Glaucoma is caused by an excess fluid pressing on the nerve at the back of the eye. This occurs when the small amount of fluid the eye produces in its middle chamber, which flows around the lens of the eye into the front chamber is unable to drain. The fluid should drain from the eye using a drainage network and will enter the bloodstream. If the drainage system becomes blocked, the fluid is trapped in the eye and this causes the pressure in the eye to build up and press on the nerve at the rear of the eye, leading to glaucoma. This nerve may become damaged in time. In a person with diabetic retinopathy, the growth of new blood vessels in the eye is thought to block the drainage of the fluid.
Glaucoma has very few symptoms in its early stage, so people may be unaware that something is wrong with them. As someone with diabetes, an optometrist or another eye specialist should test you for glaucoma at least once each year. This is usually done with regular eye tests.
Glaucoma may be diagnosed by an optometrist by measuring your eye pressure, checking the eye at the optic nerve, and testing the field of your vision. Experts will quickly be able to determine if you have glaucoma.
Glaucoma is treated using beta blocker eye drops including betaxalol, teoptic (cartelol), or timolol. If this isn’t effective, laser treatment is another option.
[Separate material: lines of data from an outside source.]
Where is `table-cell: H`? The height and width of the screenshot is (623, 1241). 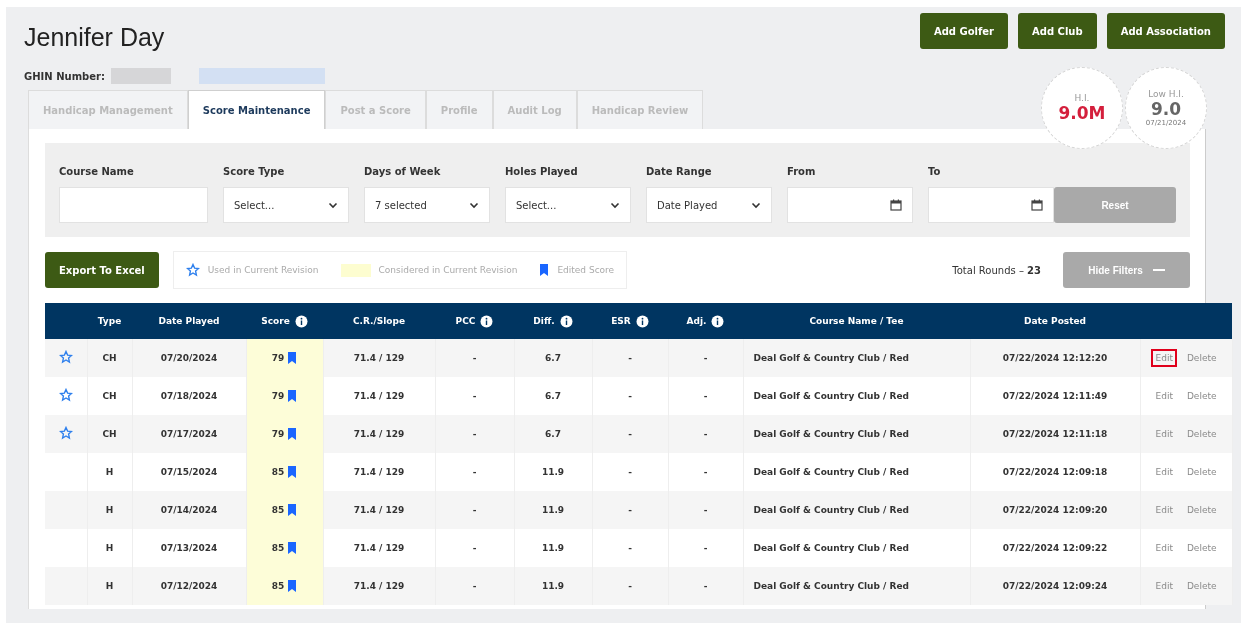 table-cell: H is located at coordinates (110, 586).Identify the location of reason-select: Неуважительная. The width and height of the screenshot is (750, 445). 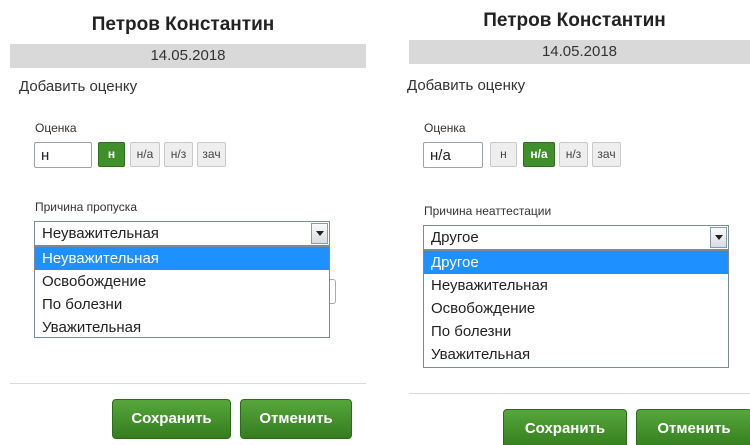
(182, 234).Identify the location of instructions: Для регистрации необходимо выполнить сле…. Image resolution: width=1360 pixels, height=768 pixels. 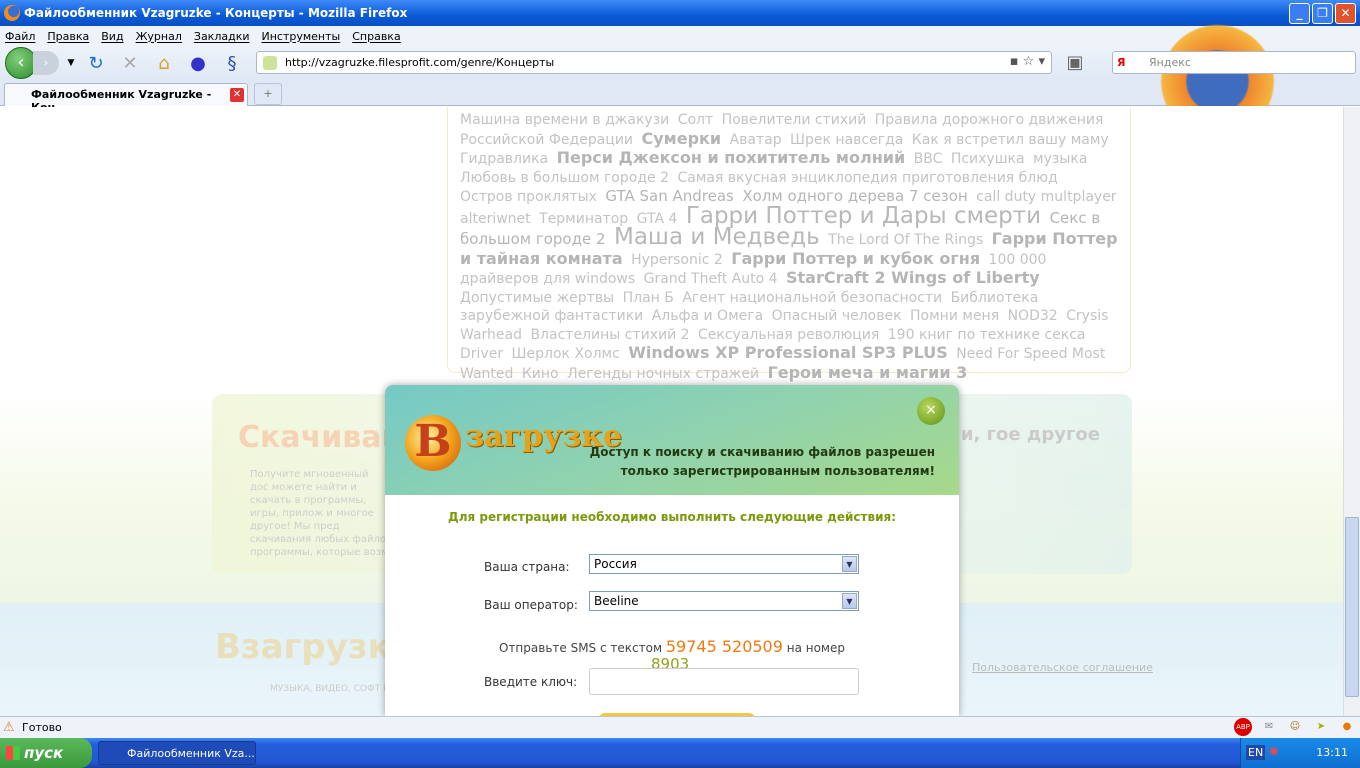
(672, 517).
Laser treatment can be used to open up the blocked drainage tubes within your eye. This is called laser trabeculoplasty. An alternative to laser trabeculoplasty is cyclodiode laser treatment. This is done by destroying some of the tissue in the eye that produces the aqueous humour. It creates less fluid in the eye, which in turn reduces the intraocular pressure.
Laser treatments are usually quick and painless, although during the procedure you may feel a brief twinge of pain or heat. You may still need to use eye drops after having laser treatment.
Any damage to the eye caused by glaucoma cannot be repaired.